School with PCD
It was only five years ago that we sent our baby living with PCD off to kindergarten, and THIS mom ugly-cried for about a week. Don’t get me wrong. There were moments of excitement that lived in the freedom that awaited me. AND there was also pure terror and heartache in knowing we now had to trust the school system to not only educate our kid, but also keep him safe from germs and bad air, remind him to blow his nose, to cough until he completely clears out his lungs, spit it out, wash his hands, and basically to fill in for ME, his highly concerned and doting mother.
Not long after his diagnosis of Primary Ciliary Dyskinesia, we learned that some people with PCD are home-schooled because they are high risk for sickness and infections. We learned that some people with PCD go to school but then are sick and out of commission for much of each school year. We also learned that some kids go to school and thrive, usually with some precautions in place. We were determined to be the latter. Or at least give it a go, and then be flexible to what might come. I truly believe there is no right answer and that everyone’s needs are different.
So for the years leading up to this point, we knew we had to ingrain the habits in him that help in keeping him healthy. My goal was to make my voice HIS inner voice:
“Yay! Cough it out!”
“Good! Go spit it out!”
“Ooh, that person coughing seems sick, let’s give them space.”
“Can you tell you have snot in your nose? Go blow it out.”
By the time he was to begin his full time school career away from mom, I actually think he was ready to do it on his own. Of course, I had to set in place some structures that could help him succeed. This included:
Setting up a 504 Plan
A letter to the school to explain PCD (written by the PCD Foundation)
A list of classroom accommodations
A letter to the parents in Elliot’s class (I took bits from the letter to the school and personalized it to target the parents of students). I only sent this out in preschool and kindergarten.

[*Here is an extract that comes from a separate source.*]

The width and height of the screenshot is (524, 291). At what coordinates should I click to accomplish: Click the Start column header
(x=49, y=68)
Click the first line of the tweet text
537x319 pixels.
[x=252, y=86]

With my son’s permission, I went into the classroom and spent about 10 minutes explaining what PCD is, and the things that they will see Elliot doing (coughing, coughing and spitting, blowing his nose a lot, moving away from them if they are sick or have a cough)
To Share or Not to Share?
Can you guess which route we took??? This is something we did consider deeply, while he was still very young; whether to be private or open about his condition. This decision is personal for each parent of someone with PCD and for the person WITH PCD. When thinking about how a young kid is going to feel about making their different-ness being known to their peers, it was a tough decision…UNTIL someone suggested to us that by keeping it “hush-hush,” he might feel like his disease is something to be ashamed or embarrassed of. We quickly adopted the mindset that we want his having PCD to be a “normal” thing for him. Yes, it is something that makes him unique, AND ALSO, so do his dimples. So does his love for cats and axolotls. So does his family.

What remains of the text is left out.